= Excerpted text =

What happens when single parents die?

wills for single parents

“Are you doing to die, Mum?” 

“Yes, but I’ve no immediate plans in that direction.” 

“OK. If you do, though, will I get all your money?” 

Sometimes it’s the small moments that make all the hard work of motherhood worth it, aren’t they?

This week has been all about wills and financial planning. I know, I know. Making a will is one of those things I really should have got around to years ago, but there always seemed to be something more important to finish first. Work, school stuff, that packet of Quavers…

For someone who spends as much time as me trying to fight my natural inclination to obsess on all the Terrible Things that might happen to me on a daily basis, making a will is a bit challenging.

Honestly, just the thought of my lovely girl being alone, without me to protect her makes my heart stutter, but as a single parent, it’s unavoidable. After all, does anyone really want their ex-husband to move into their precious house and sleep in their bed, and manage all their finances until their child comes of age? *shudders* 

And as a single parent, I don’t have the luxury of being able to leave everything to my spouse and smugly note that there’s zero inheritance tax. Oh no. If I don’t make sensible arrangements, Flea has to pay 40% tax on anything I leave that is valued over the threshold – and once you take a house into consideration, that threshold really isn’t very high at all.

Not to mention the very real risk that she would immediately sell the house, car, business and anything else not nailed down and spend the proceeds on Nike trainers, Haribo and vintage Marvel comics.

So I’ve been thinking and planning.

First, there’s financial planning. Putting things into place to cover school fees and university fees in the short-term, and flat deposits beyond that. There are insurance policies to pay off the mortgage and provide an income in the event I’m no longer here supporting the household. There are pensions and investments and all the other stuff my financial advisor told me to do when I was 25 and I ignored him because, well, I was 25.

Then it’s a question of what happens to those assets when I’m gone.

It’s easy to just say, “Flea gets everything” but when? In stages? All in one go? My child will need an income to pay for her education, housing, food – who will manage that money for her? What happens to the share of the business she will inherit? My ex-husband has many talents, but financial management isn’t one of them. So I need to ask someone else to take on that responsibility – and ensure they’re aware of my wishes.

It feels like a monumentally giant ask, doesn’t it? Would you look after my child’s financial wellbeing? Will you be the person who sorts out my life insurance and ensures the electricity bill gets paid? If I’m incapacitated rather than dead, will you make decisions about my medical care, so Flea doesn’t have to?

I tell myself I’d do this for the people I love in a heartbeat, so I can only hope they feel the same way in return.

And of course, the biggest, hardest, don’t-think-about-it-too-hard question is … what happens to Flea?

She’s always been close with her Dad. Because we were married, and we share custody at present, the default legal position is that if I die, he assumes full custody.

= Data for review =
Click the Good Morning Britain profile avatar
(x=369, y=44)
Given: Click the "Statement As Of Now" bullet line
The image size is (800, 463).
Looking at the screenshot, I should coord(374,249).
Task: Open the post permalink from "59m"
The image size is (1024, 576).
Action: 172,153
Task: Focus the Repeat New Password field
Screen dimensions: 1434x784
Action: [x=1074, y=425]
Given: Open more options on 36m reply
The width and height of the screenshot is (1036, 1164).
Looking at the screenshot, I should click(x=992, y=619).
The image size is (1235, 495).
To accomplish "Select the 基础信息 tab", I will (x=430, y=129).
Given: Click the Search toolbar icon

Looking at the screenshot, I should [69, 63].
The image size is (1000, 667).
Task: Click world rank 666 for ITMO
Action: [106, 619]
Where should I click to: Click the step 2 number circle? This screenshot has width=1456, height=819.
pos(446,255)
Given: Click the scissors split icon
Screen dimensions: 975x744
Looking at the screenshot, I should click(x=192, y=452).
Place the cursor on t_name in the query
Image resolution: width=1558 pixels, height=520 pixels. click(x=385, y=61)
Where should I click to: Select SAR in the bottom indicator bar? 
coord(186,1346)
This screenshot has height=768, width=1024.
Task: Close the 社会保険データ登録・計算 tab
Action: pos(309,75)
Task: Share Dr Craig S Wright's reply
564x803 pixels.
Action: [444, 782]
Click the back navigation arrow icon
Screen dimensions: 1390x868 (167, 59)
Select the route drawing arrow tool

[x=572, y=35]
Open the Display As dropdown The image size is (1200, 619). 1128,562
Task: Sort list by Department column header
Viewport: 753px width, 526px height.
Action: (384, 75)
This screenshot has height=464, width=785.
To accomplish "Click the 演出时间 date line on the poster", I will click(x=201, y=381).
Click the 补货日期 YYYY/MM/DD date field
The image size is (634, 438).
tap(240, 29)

= Aim of the exercise =
Answer these questions from the text on wills for single parents.
1. What percentage of tax would Flea have to pay on anything left that is valued over the threshold?
2. How old was the writer when the financial advisor gave advice that she ignored?
3. Under the default legal position, who assumes full custody if the writer dies?

= Answer to this exercise =
1. 40%
2. 25
3. Flea's Dad